_Page text:_
* * *

# Project for Data Science for Business course: Amazon product reviews

## Introduction

Product reviews on Amazon are used to support customer purchasing decisions. Reviews and five star ratings represent a reviewer's opinion about a product. Such ratings are subjective: a 5 star represents a best experience with a product and 1 star represents the worst one.  
  

In this project you will be provided with datasets of product reviews of amazon online shop*. The data is provided in json format. Each item looks like following: 

*{"category": "book", "reviewerID": "A1F6404F1VG29J", "asin": "B000F83SZQ", "reviewerName": "Avidreader", "helpful": [0, 0], "reviewText": "I enjoy vintage books and movies so I enjoyed reading this book.  The plot was unusual.  Don't think killing someone in self-defense but leaving the scene and the body without notifying the police or hitting someone in the jaw to knock them out would wash today.Still it was a good read for me.", "overall": 5.0, "summary": "Nice vintage story", "unixReviewTime": 1399248000, "reviewTime": "05 5, 2014"}*

Field Definitions:
* category: category of the product
* reviewerID: id of the reviewer
* asin: amazon standard identification number which is unique for each product
* reviewerName: name of the reviewer
* helpful: [x,y] i.e. x is the number of helpful ticks and y is the number of total ticks 
* reviewText: text of the review
* overall: overal rating of the product in the range of [1,2,3,4,5]
* summary: a summary of reviewer's opinion about the product
* unixReviewTime: time of writing the review in [UNIX format](https://en.wikipedia.org/wiki/Unix_time)
* reviewTime: time of writing the review in normal format

## Step 1
Predict the category of each product, based on the **`reviewText`** field. View the problem as a multiclass classification (24 product categories).

* * *

_Extracted information:_
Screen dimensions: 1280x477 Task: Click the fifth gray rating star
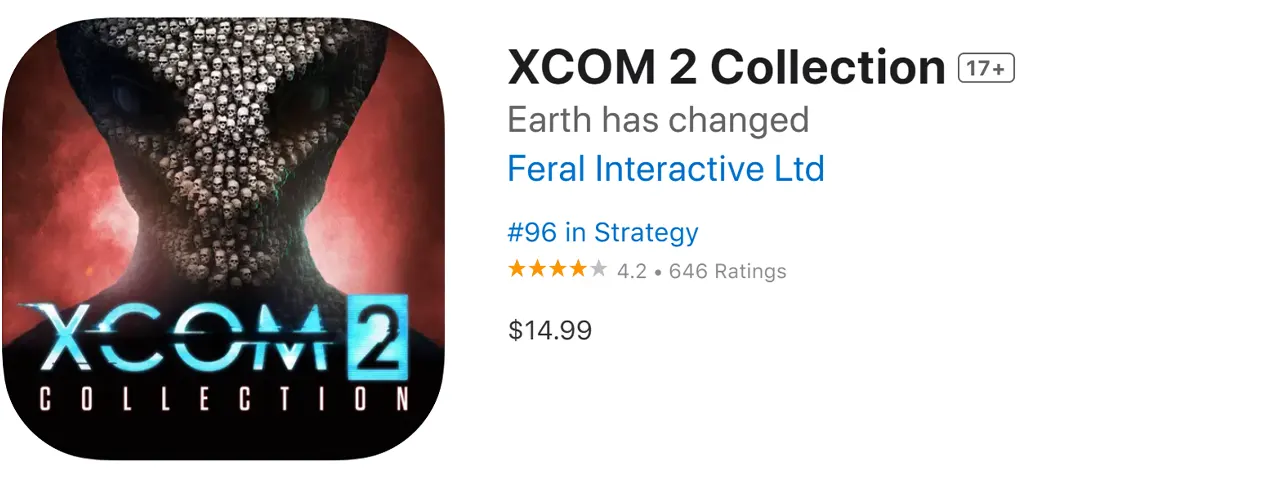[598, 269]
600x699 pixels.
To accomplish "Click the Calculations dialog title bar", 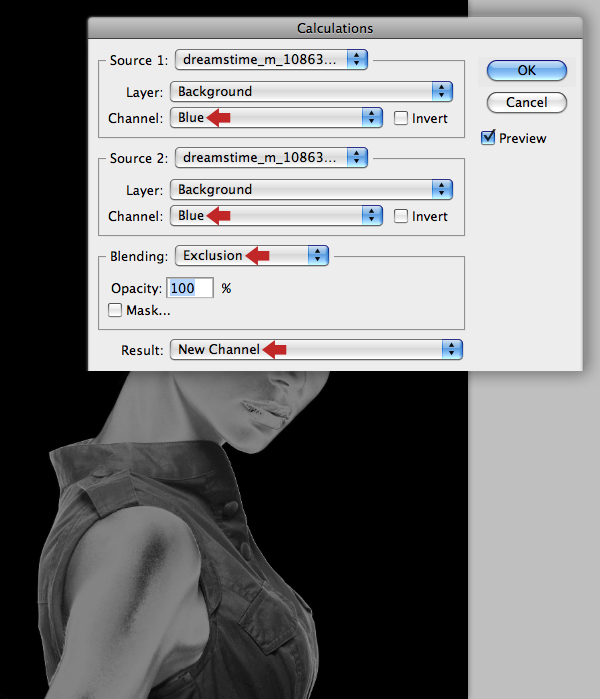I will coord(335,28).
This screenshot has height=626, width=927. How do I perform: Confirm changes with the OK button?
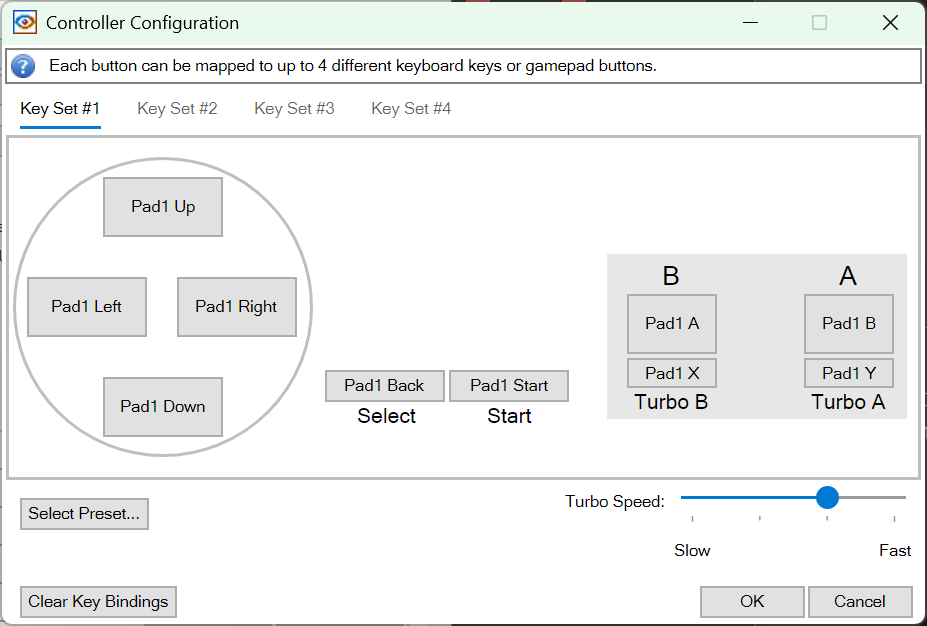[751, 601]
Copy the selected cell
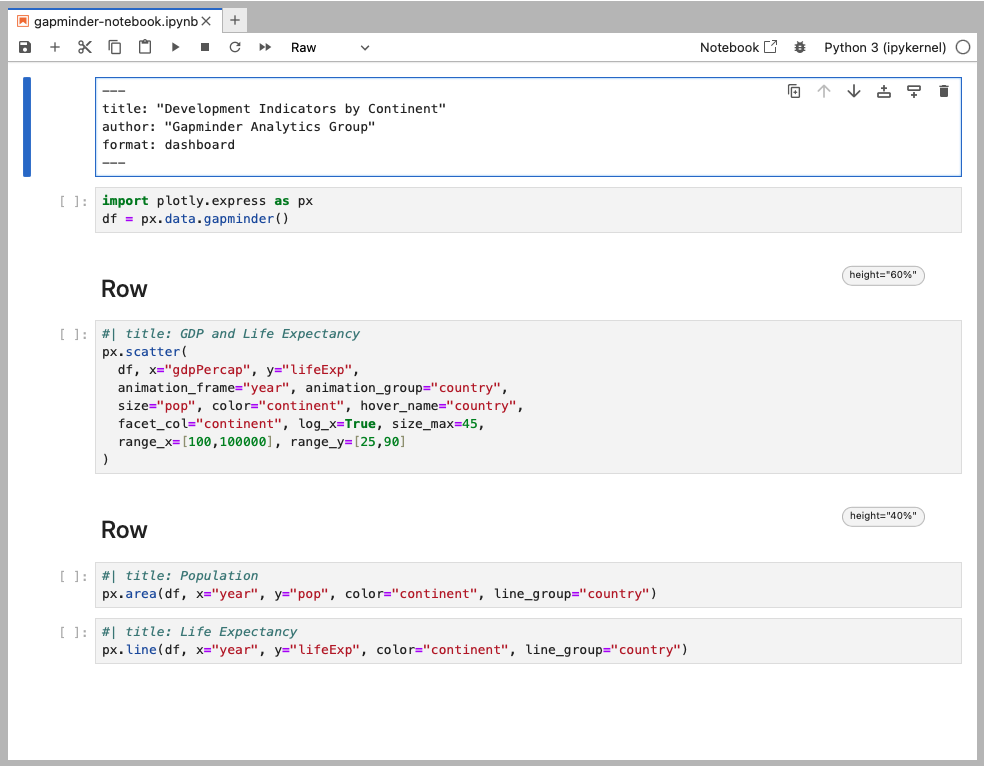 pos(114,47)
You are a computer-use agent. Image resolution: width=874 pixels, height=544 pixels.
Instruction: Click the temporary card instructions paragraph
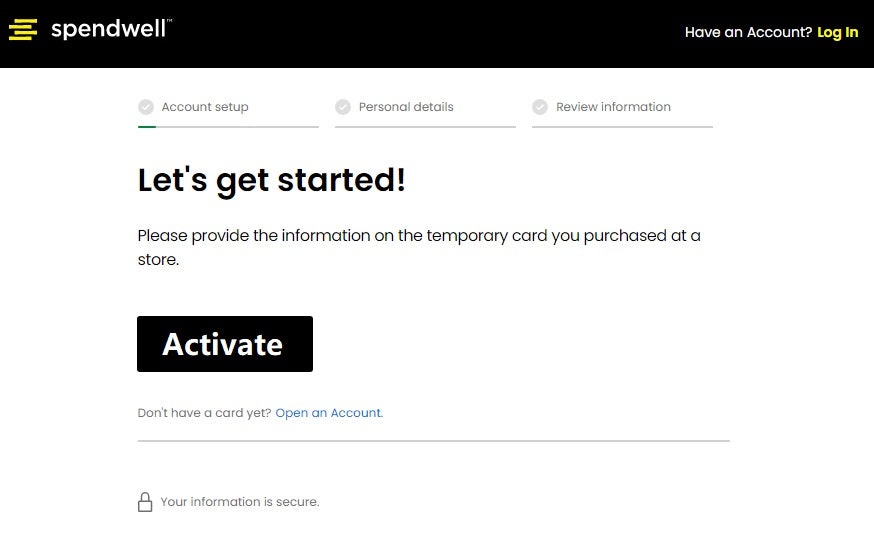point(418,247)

* * *

_Direction A:_ According to the Amazon product reviews project page, how many product categories does the Step 1 classification cover?
_Direction B:_ In the Amazon product reviews project page, rewrite everything from "## Introduction" down to "the worst one.", using "personal" in place of "subjective".
_Direction C:_ Carry on the Amazon product reviews project page from the point where it ends.

_Exercise answer A:_ 24 product categories.

_Exercise answer B:_
## Introduction

Product reviews on Amazon are used to support customer purchasing decisions. Reviews and five star ratings represent a reviewer's opinion about a product. Such ratings are personal: a 5 star represents a best experience with a product and 1 star represents the worst one.

_Exercise answer C:_
    f(`reviewText`) -> category

## Step 2
  
Predict whether a product review has 5 stars rating or not (yes/no), based on the `reviewText` field. The dataset for this step is filtered down to the `Digital_Music` category. Construct the problem as a binary classification (rank 5: 1, others: 0).

    f(reviewText) -> overall (5 or not)


## Step 3

Predict the actual number of stars, based on the `reviewText` field. Again, the dataset for this step is filtered down to the `Digital_Music` category. Construct the problem as a multiclass classification (5 categories labeled from 1 to 5).

    f(reviewText) -> overall


## Data

You can find the following datasets under project directory in the course git repository:

* For step 1: *amazon_step1.json.gz*
* For step 2: *amazon_step23.json.gz*
* For step 3: *amazon_step23.json.gz*

To complete your project, use the following **unseen** datasets to be filled by your final predictive models:

* For step 1: *amazon_step1_unseen.csv.gz* (label column to be filled by original product category names)
* For step 2: *amazon_step2_unseen.csv.gz* (label column to be filled by 0 and 1) 
* For step 3: *amazon_step3_unseen.csv.gz* (label column to be filled by 1, 2, 3, 4, 5)

## Requirements

We expect your solution for each step to contain the followings:

* data proprocessing and feature extraction (can be shared across different steps)
* feature selection (if needed)
* train, tune and test at least three models, one in each of the following categories:
    * a parametric-based model (i.e. linear models and SVM)
    * a similarity-based model (i.e. knn based models)
    * an information-based model (i.e. tree based models)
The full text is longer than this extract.